2. Pour in the wine and keep at a rapid simmer until the pan is almost dry. Then pour in beef bouillon and lower the heat to medium. Simmer gently, uncovered, until the bouillon is nearly gone, stirring now and then.

Taste and adjust salt and pepper. When the consistency is right, fold the cream in. Remove from the heat and cover.

3. Bring a large pot of salted water to a boil. When the pasta water is at a full boil, add the rigatoni and cook until still firm, but not hard, in the center. Drain the pasta and then return it to the pot. Pour the pasta sauce on top; pasta should not be dry. Add a little pasta water to loosen it if needed. Top with cheese.

(Lighter) General's Tso's Chicken

I have found that I have lost all craving to eat in the Chinese restaurants in our town. I haven't decided if this is a reflection on the restaurants themselves or on my particular taste in Chinese food. For the most part the restaurants in our town have a buffet for one. And while I love variety as much as the next person, I always feel like a hog at a Chinese buffet, even if I only eat one small plate. It may have to do with the many years the boys I worked with would get Chinese buffet at lunch and prepare all morning by making sure there was enough room in their bowels for as many plates as they could eat (I believe the going number was four plates). J has also introduced me to the fact that you need to go to a buffet at a certain time of day to get the freshest food. Since it's the peak hours that have the freshest food, you end up watching all these sad people gorging themselves, which is less than appetizing. One place once had a trail of ants climbing up the wall.

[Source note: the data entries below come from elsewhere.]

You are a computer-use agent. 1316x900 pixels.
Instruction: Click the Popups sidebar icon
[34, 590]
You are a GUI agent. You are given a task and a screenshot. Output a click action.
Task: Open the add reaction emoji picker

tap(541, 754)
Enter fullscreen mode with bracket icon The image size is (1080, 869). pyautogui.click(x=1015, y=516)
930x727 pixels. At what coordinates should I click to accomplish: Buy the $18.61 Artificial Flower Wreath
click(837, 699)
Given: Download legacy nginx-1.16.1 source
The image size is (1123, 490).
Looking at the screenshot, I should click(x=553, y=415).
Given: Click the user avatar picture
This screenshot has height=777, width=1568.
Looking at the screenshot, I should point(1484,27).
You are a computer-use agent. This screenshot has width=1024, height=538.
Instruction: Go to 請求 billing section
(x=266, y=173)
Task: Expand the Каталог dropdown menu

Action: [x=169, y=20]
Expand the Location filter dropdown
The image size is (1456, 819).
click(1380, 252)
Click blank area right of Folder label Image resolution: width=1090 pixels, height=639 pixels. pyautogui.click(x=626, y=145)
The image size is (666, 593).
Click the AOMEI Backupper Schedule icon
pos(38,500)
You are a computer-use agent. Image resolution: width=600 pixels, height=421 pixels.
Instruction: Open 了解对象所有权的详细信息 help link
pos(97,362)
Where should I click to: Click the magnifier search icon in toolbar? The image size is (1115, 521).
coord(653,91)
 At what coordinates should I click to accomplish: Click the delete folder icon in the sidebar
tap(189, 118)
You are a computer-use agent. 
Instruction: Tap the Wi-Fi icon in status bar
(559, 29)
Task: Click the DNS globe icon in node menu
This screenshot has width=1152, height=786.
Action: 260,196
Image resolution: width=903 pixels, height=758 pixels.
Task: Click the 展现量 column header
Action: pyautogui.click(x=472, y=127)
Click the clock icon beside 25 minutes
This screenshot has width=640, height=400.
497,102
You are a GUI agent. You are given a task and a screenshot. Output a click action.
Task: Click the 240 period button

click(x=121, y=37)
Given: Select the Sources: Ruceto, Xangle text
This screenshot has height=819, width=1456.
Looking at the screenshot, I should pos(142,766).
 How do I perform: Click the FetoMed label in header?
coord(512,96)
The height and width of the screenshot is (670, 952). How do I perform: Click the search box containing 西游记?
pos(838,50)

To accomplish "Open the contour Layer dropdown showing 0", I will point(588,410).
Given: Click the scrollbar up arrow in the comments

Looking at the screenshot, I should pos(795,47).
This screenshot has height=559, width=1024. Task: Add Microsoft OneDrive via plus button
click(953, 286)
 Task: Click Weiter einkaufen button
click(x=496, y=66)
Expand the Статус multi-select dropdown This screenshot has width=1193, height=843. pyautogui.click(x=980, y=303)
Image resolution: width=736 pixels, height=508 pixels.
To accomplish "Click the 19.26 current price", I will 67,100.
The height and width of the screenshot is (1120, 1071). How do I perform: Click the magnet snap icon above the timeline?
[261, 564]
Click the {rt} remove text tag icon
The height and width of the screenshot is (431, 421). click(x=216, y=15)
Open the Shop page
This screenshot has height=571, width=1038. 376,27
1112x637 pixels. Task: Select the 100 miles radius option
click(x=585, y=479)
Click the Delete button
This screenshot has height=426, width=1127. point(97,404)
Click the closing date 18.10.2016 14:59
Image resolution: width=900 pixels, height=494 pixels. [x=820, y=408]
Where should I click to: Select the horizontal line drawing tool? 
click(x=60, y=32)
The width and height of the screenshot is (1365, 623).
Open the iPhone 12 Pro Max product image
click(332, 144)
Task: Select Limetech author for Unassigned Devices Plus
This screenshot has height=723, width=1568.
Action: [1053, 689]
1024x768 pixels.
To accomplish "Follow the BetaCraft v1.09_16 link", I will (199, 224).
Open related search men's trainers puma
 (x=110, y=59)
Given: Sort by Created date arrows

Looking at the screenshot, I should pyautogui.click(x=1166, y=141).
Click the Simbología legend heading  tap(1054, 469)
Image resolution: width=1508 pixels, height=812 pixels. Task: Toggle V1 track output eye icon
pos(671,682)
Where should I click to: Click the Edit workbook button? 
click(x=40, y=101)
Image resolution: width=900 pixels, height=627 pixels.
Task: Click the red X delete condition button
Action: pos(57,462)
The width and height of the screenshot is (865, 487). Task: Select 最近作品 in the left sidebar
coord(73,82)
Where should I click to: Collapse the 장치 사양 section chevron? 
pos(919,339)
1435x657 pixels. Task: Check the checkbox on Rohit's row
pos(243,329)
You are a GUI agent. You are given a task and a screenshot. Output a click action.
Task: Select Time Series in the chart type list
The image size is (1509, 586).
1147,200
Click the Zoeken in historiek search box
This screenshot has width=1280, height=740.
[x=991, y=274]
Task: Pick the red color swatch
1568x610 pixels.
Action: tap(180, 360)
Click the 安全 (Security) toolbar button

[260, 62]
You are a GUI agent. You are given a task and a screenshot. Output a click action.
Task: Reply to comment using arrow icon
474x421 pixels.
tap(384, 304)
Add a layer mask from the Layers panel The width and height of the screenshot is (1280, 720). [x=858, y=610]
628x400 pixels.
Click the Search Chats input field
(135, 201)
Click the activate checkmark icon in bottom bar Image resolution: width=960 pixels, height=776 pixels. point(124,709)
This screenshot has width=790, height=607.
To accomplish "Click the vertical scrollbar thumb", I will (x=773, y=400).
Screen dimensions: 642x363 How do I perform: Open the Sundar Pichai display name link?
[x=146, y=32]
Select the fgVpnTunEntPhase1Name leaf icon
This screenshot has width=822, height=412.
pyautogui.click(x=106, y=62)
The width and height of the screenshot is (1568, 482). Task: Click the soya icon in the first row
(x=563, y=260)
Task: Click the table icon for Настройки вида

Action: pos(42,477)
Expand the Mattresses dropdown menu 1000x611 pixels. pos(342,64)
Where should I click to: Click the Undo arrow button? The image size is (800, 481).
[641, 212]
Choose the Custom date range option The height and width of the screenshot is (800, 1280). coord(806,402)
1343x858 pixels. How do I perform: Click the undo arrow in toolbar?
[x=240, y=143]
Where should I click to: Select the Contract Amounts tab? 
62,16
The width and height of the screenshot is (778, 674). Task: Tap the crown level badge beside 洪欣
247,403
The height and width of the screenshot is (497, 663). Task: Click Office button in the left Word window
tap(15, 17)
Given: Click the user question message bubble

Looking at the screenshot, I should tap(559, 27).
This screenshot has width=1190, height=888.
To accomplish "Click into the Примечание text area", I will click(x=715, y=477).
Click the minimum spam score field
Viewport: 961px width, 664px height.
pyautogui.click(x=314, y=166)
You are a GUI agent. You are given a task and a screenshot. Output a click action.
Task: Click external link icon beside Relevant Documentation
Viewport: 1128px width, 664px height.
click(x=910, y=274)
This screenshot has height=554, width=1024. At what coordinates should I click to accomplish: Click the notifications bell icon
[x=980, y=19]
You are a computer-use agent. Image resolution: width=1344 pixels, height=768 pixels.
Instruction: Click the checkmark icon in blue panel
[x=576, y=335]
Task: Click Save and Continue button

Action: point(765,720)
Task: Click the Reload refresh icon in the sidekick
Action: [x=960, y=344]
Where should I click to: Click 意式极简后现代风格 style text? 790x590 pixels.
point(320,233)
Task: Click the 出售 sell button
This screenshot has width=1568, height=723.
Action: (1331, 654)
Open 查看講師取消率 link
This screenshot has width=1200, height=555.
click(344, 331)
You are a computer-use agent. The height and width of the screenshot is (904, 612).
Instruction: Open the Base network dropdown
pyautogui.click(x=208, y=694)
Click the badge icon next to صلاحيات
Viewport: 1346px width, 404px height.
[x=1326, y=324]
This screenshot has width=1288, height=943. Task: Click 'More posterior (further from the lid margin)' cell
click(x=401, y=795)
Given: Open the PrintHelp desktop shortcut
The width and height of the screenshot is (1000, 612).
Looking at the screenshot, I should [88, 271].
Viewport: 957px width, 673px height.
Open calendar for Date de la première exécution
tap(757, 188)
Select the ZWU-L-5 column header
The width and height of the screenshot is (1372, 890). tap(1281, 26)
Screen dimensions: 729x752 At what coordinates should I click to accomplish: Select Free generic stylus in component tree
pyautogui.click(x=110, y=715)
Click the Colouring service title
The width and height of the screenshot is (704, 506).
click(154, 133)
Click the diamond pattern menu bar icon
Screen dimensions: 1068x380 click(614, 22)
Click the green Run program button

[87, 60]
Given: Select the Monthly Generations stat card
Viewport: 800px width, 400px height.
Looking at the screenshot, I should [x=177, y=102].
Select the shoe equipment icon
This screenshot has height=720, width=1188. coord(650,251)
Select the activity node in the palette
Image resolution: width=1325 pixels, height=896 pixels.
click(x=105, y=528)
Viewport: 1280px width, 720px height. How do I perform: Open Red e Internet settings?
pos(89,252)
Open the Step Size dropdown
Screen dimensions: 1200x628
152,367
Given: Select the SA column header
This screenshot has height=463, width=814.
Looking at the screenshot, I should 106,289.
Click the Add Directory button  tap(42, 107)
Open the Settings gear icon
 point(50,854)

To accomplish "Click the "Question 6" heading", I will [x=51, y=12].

Another place (supposedly) once had maggots in the fried rice after it had been delivered. Actually, thinking about it now, I can't think of a single place in town that has sit down Chinese (as opposed to buffet).

Anyway, what all this means is that I have been making more of our Chinese inspired dishes at home. This particular recipe is actually supposed to be a lighter version of the original. There is no deep frying and I have added a bigger veggie to meat ratio than originally called for. I must say as much as I'm not a huge fan of her personality, Martha Stewart's recipes seem to be pretty awesome in execution.

Lighter General Tso's Chicken (adapted from Martha Stewart)

1 cups uncooked long-grain brown rice (prepared according to packaging)
2 1/2 tbsp cornstarch
1 lb. sugar snap peas
2 large carrots, peeled and sliced into coins
4 garlic cloves, sliced
2 tsp fresh ginger, grated and peeled
2 1/2 tbsp light-brown sugar
2 tbsp soy sauce
1/2 tsp red-pepper flakes
1 large egg white
Coarse salt and ground pepper
1 boneless, skinless chicken breast half, cut into 1-inch pieces
2 tablespoons peanut oil

  1. In a large bowl, stir together 1 tablespoon cornstarch and 1/2 cup cold water until smooth. Add peas, carrots, garlic, ginger, sugar, soy sauce, and red-pepper flakes; toss to combine, and set aside.
  2. In another bowl, whisk together egg white, remaining cornstarch, 1/2 teaspoon salt, and 1/4 teaspoon pepper. Add chicken, and toss to coat.
  3. In a wok, heat oil over medium-high. Lift the chicken from egg-white mixture (shaking off excess), and add to wok. Cook, turning occasionally, until golden, 6 to 8 minutes. Transfer to a plate.
  4. Add carrot-pea mixture to wok. Stir-fry until peas and carrots are tender and sauce has thickened, 3 to 5 minutes. Return chicken to skillet (with any juices); toss to coat. Serve with rice.